Jill MacDonald lost $10,000 - or 12 percent of her savings - in the past week, leaving her and her fiance short on funds for a mortgage deposit.
"We have to put a stop to potentially moving forward with our decision to try and buy a house this year," she told Newshub.
Instead, they will continue renting a one-bedroom home in central Auckland until their savings recover.
Fears over the economic impact of the COVID-19 coronavirus had hammered global markets in March, which higher growth KiwiSaver funds are invested in.

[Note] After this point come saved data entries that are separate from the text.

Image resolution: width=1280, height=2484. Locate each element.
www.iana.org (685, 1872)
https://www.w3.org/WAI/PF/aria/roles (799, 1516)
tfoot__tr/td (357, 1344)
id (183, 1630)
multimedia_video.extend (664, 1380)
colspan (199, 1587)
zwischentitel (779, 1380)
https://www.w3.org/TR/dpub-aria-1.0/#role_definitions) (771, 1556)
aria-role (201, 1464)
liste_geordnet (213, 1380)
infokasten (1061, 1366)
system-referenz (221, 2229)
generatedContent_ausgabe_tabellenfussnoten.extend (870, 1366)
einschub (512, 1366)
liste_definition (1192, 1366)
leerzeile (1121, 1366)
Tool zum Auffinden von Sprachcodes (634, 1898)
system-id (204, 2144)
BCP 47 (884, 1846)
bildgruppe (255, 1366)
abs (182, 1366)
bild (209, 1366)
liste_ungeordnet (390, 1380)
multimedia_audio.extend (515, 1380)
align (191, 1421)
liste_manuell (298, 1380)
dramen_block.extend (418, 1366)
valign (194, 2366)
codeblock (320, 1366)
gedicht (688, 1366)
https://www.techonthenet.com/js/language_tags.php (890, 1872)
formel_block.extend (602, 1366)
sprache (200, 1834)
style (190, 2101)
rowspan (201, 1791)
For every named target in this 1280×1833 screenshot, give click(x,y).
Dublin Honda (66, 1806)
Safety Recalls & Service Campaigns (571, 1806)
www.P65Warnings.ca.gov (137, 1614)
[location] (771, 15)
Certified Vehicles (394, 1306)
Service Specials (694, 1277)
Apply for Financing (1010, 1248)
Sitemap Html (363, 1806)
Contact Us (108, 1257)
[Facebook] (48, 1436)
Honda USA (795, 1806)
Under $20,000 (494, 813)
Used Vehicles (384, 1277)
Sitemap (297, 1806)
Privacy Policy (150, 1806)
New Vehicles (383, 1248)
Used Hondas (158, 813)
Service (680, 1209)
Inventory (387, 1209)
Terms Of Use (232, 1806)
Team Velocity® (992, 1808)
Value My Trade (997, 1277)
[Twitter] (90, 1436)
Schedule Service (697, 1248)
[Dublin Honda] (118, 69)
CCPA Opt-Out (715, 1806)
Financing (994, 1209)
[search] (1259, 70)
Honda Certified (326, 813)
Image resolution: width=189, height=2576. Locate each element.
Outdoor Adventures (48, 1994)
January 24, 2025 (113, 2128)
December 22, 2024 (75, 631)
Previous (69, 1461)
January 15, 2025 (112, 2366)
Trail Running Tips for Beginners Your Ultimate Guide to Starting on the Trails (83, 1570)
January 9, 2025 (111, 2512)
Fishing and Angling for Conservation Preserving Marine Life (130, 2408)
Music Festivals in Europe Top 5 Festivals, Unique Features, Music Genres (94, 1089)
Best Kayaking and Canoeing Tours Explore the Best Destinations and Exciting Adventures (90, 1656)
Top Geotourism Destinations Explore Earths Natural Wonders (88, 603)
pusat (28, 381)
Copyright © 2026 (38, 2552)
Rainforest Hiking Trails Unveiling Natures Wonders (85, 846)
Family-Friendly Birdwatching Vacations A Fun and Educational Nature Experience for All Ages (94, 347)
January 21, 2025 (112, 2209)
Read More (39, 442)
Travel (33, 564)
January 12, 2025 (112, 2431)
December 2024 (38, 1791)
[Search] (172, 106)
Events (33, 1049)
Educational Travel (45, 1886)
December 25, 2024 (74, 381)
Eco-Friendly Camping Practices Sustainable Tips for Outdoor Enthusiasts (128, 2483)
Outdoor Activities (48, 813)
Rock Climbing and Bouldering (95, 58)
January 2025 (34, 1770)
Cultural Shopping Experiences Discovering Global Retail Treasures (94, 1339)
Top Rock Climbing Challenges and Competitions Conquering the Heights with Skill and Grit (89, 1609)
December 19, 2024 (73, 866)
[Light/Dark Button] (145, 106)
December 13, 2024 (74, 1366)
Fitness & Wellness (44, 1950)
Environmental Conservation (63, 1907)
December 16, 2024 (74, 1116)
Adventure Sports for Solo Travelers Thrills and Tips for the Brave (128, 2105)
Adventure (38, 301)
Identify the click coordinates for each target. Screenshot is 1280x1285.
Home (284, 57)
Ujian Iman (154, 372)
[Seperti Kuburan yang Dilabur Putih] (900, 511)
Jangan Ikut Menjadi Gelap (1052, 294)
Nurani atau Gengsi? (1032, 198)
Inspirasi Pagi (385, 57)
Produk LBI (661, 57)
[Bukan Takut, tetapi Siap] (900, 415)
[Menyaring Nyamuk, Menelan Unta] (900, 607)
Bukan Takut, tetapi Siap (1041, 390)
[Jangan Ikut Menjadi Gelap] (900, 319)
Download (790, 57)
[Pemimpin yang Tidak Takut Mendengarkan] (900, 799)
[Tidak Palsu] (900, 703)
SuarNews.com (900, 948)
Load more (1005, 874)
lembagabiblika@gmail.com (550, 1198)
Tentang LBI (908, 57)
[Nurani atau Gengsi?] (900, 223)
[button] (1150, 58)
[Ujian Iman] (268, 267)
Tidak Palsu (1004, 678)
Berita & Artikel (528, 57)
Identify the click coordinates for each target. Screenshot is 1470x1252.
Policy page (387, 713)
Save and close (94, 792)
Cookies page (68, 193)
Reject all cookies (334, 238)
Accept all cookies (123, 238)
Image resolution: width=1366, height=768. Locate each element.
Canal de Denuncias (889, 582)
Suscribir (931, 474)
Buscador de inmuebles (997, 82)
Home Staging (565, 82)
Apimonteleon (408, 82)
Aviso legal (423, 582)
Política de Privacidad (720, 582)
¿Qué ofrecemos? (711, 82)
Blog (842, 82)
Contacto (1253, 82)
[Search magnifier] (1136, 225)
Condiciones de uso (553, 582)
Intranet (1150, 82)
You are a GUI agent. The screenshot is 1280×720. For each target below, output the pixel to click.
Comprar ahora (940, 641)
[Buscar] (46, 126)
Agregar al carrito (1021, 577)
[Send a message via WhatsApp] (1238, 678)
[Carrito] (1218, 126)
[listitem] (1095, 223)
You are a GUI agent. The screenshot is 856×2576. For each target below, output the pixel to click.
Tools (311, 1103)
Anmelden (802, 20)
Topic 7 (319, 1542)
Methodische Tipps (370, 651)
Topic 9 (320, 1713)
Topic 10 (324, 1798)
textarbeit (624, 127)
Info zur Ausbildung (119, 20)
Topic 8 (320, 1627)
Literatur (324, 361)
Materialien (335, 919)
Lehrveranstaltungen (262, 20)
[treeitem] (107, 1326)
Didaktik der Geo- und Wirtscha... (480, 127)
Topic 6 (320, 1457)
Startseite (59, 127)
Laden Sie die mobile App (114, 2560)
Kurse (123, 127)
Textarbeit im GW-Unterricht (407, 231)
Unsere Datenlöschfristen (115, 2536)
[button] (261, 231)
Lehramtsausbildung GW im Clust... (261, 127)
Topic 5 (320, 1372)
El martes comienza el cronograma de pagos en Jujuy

The United States Dow Jones Industrial Average closed in bear market territory on Thursday (NZT), which was a fall of 20 percent from recent highs.
The NZX 50 had wiped six months' worth of gains in a matter of days. It closed Thursday down almost five percent.
Other keen first home buyers who spoke to Newshub said they would delay property purchases because they had lost KiwiSaver funds or were worried about a recession.
KiwiSaver allowed investors to withdraw funds to buy a home but they were required to live in it for at least six months.
Real estate firm Harcourts Cooper & Co managing director Martin Cooper said three of its first home buyer customers were unexpectedly short of funds in the past week.
"In one case, $9000 [of] their fund had dropped, another case $7000 and in another case it dropped by $4000," Mr Cooper said.
"They went to the banks, the banks said, 'hey, we can't help'. Fortunately, in all cases, the parents have helped out - the bank of mum and dad."
An expected cut in the official cash rate at the end of this month would lower mortgage rates, which could keep first home buyers in the market, he said.
Default KiwiSaver provider Fisher Funds chief investment officer Frank Jasper said some of its customers were panicking.
"For those people who do have a shorter-term horizon, and for whatever reason have found themselves in a high-growth fund, it might be the time to consider if that strategy is right for them."
Meanwhile, Retirement Commissioner Jane Wrightson warned anyone about to give up work to not withdraw their savings in a lump sum and consider moving to a less risky fund.
"If you need the money within three years or less you should be talking to your provider now to see if you should be switching funds."